(Saved data entries)
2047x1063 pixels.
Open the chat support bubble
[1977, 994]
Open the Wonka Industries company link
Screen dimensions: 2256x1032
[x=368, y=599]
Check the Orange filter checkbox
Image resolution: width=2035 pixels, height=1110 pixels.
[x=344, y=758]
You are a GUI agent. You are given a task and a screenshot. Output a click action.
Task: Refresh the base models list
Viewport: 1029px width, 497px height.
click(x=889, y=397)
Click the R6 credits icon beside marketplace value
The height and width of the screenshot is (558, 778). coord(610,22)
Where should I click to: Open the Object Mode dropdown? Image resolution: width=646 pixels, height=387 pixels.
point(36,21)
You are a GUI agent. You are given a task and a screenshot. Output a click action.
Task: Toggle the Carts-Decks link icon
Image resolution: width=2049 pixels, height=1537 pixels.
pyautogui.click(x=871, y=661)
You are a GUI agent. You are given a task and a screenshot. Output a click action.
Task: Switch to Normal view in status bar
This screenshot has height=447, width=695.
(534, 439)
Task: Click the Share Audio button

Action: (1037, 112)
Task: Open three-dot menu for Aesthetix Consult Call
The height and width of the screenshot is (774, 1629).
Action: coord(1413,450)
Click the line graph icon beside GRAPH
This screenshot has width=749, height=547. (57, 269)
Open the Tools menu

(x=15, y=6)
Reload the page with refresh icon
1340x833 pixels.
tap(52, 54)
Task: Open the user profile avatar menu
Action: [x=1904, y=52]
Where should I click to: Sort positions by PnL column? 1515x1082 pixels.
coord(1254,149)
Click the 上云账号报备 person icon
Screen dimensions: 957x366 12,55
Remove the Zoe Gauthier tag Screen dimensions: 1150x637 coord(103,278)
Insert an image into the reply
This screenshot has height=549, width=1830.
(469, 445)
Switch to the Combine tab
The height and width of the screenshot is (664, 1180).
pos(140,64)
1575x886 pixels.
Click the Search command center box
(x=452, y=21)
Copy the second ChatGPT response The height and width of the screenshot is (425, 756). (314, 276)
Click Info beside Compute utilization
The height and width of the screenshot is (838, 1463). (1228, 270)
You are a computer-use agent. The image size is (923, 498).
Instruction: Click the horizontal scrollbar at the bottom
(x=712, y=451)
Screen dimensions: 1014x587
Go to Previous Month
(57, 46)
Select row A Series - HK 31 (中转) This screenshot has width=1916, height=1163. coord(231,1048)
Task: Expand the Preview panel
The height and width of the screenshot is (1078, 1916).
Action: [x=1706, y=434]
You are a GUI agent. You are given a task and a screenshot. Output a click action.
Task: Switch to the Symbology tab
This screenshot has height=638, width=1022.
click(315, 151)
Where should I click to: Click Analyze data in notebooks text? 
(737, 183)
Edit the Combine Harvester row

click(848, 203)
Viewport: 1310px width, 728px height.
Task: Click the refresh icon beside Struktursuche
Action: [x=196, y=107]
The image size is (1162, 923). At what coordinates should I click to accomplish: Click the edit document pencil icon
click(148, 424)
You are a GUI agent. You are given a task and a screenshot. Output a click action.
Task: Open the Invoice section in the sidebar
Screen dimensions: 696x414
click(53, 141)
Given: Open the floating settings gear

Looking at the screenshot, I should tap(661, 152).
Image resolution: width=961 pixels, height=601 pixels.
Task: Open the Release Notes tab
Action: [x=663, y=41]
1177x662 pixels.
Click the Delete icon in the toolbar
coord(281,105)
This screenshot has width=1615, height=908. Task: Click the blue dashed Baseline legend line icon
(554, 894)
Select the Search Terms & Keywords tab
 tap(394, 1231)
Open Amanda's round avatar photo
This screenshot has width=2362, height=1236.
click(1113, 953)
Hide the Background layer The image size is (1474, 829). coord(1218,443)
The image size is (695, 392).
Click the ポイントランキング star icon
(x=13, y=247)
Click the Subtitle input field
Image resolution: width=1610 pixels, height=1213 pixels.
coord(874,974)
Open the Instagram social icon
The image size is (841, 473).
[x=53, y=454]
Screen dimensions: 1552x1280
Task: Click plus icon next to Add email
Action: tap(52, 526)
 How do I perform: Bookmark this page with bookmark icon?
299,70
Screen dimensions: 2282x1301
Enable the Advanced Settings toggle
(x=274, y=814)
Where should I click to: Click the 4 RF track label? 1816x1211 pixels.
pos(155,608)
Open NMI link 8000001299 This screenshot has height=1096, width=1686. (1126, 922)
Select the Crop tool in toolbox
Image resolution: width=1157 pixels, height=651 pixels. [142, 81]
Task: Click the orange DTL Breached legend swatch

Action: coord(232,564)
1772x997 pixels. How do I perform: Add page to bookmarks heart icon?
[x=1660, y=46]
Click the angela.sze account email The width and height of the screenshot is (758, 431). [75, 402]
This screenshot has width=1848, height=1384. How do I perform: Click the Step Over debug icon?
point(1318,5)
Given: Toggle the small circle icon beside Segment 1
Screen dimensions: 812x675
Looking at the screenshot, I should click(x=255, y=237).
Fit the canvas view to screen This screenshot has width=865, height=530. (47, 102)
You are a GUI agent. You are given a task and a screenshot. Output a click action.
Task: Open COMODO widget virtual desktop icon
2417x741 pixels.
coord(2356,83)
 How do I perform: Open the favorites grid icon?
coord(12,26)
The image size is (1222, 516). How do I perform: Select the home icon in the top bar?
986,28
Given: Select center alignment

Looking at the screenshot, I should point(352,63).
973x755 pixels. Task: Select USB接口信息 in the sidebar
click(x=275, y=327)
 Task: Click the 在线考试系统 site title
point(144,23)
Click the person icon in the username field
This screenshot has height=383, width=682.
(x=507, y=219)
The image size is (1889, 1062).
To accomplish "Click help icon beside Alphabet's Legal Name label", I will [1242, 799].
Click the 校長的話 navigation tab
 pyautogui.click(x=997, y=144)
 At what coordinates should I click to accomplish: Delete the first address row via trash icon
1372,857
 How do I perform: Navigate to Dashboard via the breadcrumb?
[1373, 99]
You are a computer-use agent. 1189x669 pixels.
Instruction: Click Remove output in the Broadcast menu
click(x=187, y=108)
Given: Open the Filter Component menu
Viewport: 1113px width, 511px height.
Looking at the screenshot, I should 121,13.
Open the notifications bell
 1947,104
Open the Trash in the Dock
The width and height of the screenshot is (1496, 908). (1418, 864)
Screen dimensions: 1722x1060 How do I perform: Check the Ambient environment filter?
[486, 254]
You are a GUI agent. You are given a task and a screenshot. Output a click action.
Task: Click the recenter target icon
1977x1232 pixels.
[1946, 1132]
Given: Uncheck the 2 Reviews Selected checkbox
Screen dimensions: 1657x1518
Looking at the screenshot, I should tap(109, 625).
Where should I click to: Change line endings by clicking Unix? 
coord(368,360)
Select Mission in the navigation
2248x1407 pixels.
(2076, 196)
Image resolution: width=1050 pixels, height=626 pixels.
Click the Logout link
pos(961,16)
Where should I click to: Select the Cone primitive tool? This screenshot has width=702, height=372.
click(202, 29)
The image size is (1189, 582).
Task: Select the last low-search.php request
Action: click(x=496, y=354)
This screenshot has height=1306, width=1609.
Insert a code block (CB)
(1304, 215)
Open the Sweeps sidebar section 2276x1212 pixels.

DESCRIPTION OF THE TASK:
Will you return exactly the lines above from the one with "The image size is (841, 473)." down to the one with "Screen dimensions: 2282x1301", counting both as part of the range?

FINISHED EXERCISE:
The image size is (841, 473).
[x=53, y=454]
Screen dimensions: 1552x1280
Task: Click plus icon next to Add email
Action: tap(52, 526)
 How do I perform: Bookmark this page with bookmark icon?
299,70
Screen dimensions: 2282x1301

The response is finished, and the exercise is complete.